Although the average sleep recommended for an adolescent is 8 to 10 hours per night, 72.7% of students in a Youth Risk Behavior Survey from the CDC indicated they get less than 8 hours on school nights. Sleep deprivation among adolescents could prove significantly detrimental to their behavioral and social well-being, which may affect their school performance and their physical and mental health.

Addressing issues contributing to and resulting from sleep disorders in adolescents, researcher Sujay Kansagra, MD, published an article in Pediatrics, discussing factors such as poor sleep hygiene (ie, habits that support good sleep), circadian rhythm disorders, and insomnia, with additional data to support treatment strategies.

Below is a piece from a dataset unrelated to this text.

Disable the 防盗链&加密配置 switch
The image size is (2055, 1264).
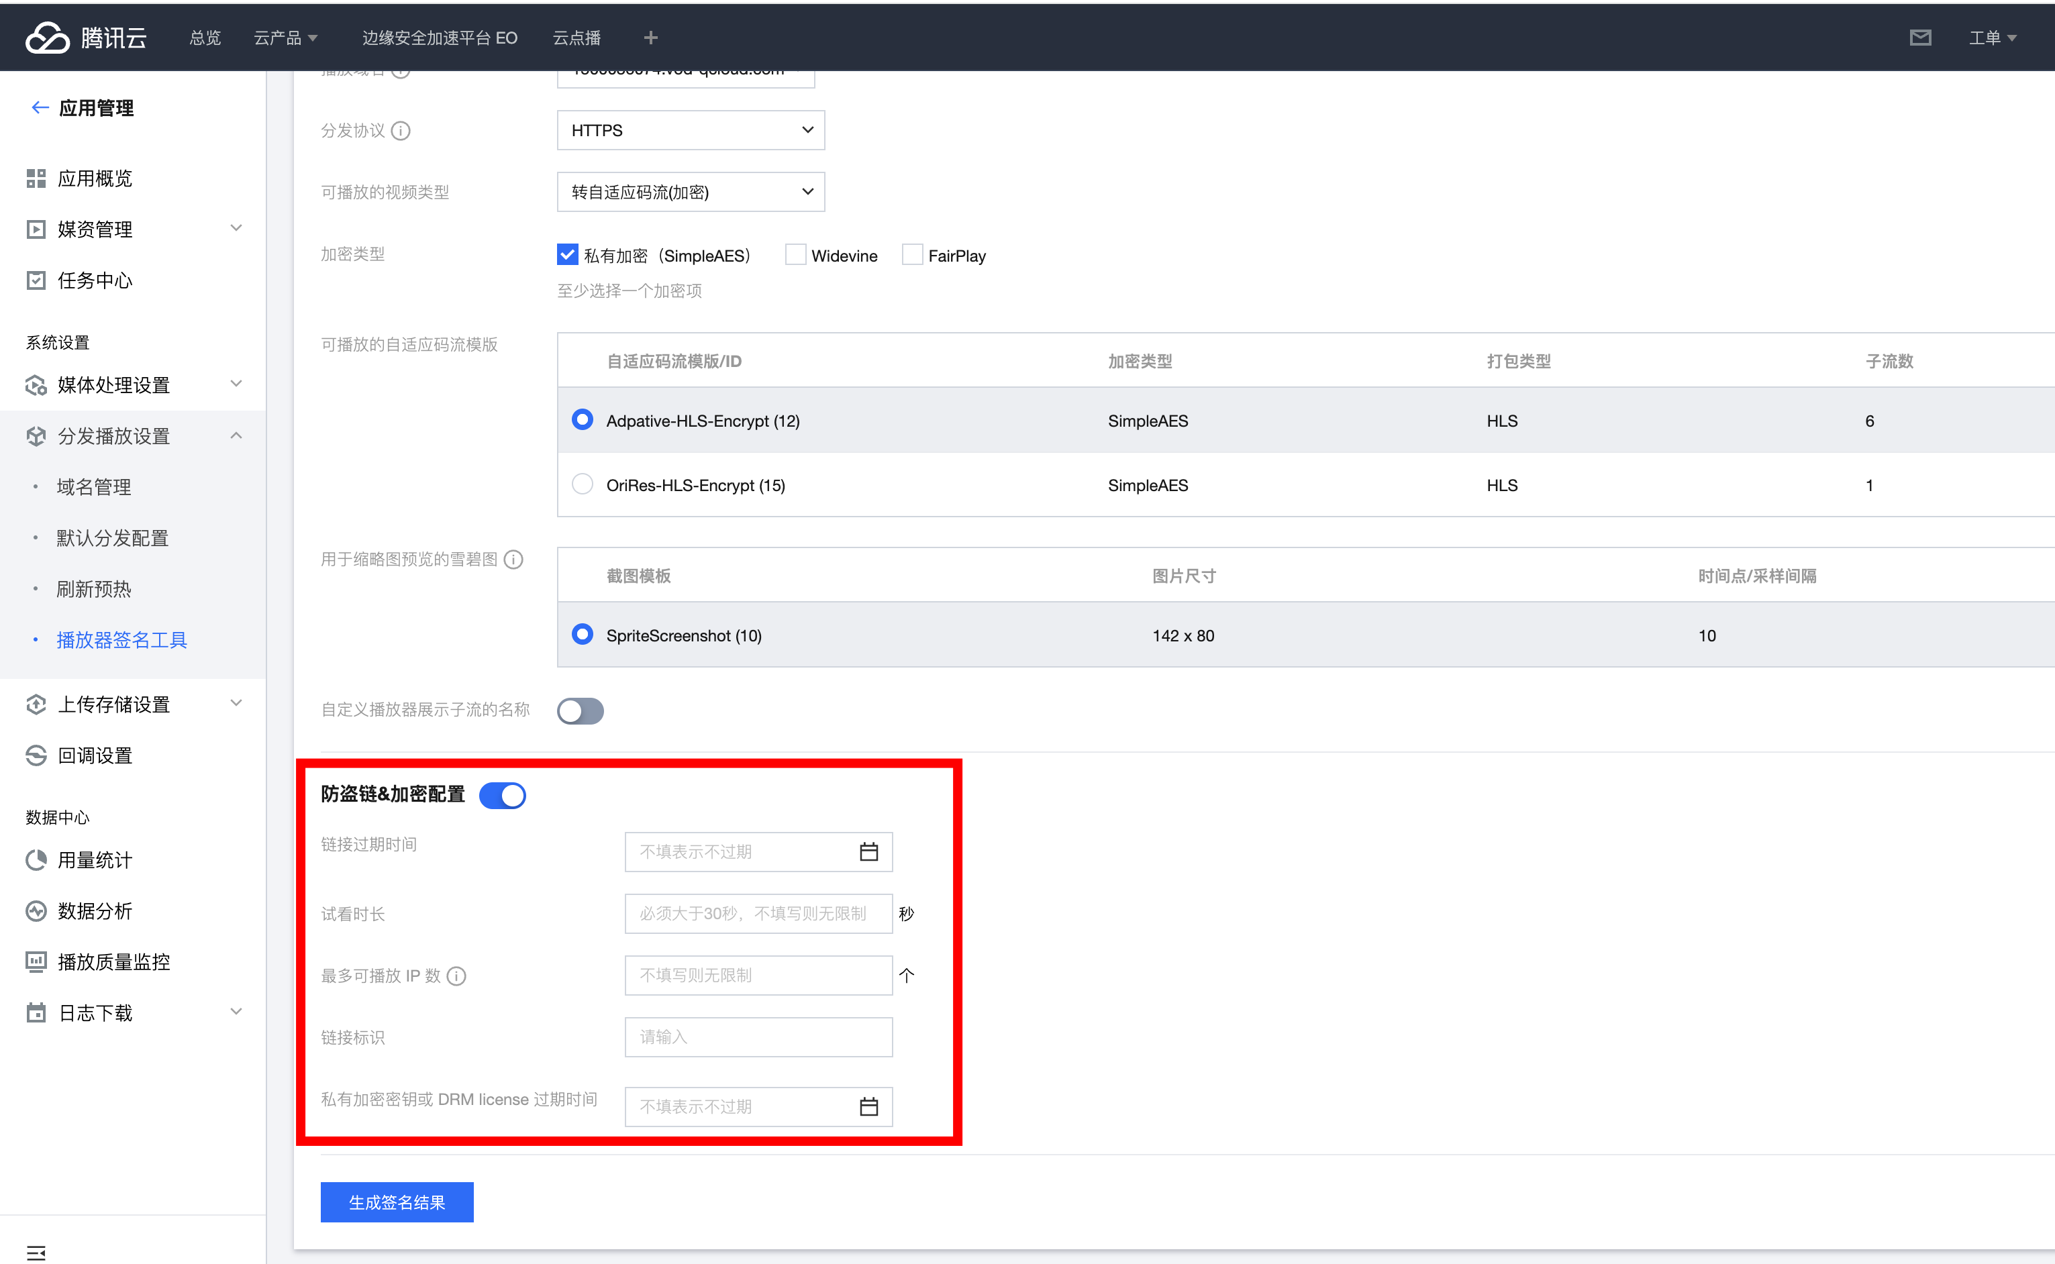pyautogui.click(x=502, y=795)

When it comes to sleep hygiene, Kansagra notes that several modifiable behaviors and environmental factors play distinct roles in affecting sleep. Aspects of good sleep hygiene involve a nighttime routine; maintaining a consistent sleep schedule; keeping the sleeping environment cool and free from noise; and avoiding disruptors of sleep, such as light and screen time.

Technology use has also been explored in prior epidemiological studies, which have linked screen-based activities with sleep disruption. In fact, screen time restrictions were referenced as a prominent intervention supported by parents in a Canadian study that also promoted healthy sleep as the top parental behavior.

Beyond behaviors that promote sleep, biological factors also contribute to impaired sleep in adolescents as the onset of puberty corresponds with a biologically mediated shift in sleep timing and a predisposition to a later sleep-wake cycle, notes Kansagra. Compared with postpubertal and prepubertal teenagers, taking longer to fall asleep and finding it easier to stay awake are attributed to the homeostatic drive in this distinct group. Additionally, melatonin secretion shifts to a later time, which causes a delay in the circadian rhythm.

“A delay in circadian physiology predisposes to a mismatch between an adolescent’s preferred sleep time and social demands, such as school,” said Kansagra. This mismatch leads to the diagnosis of delayed sleep-wake phase disorder in up to 14% of the adolescent population.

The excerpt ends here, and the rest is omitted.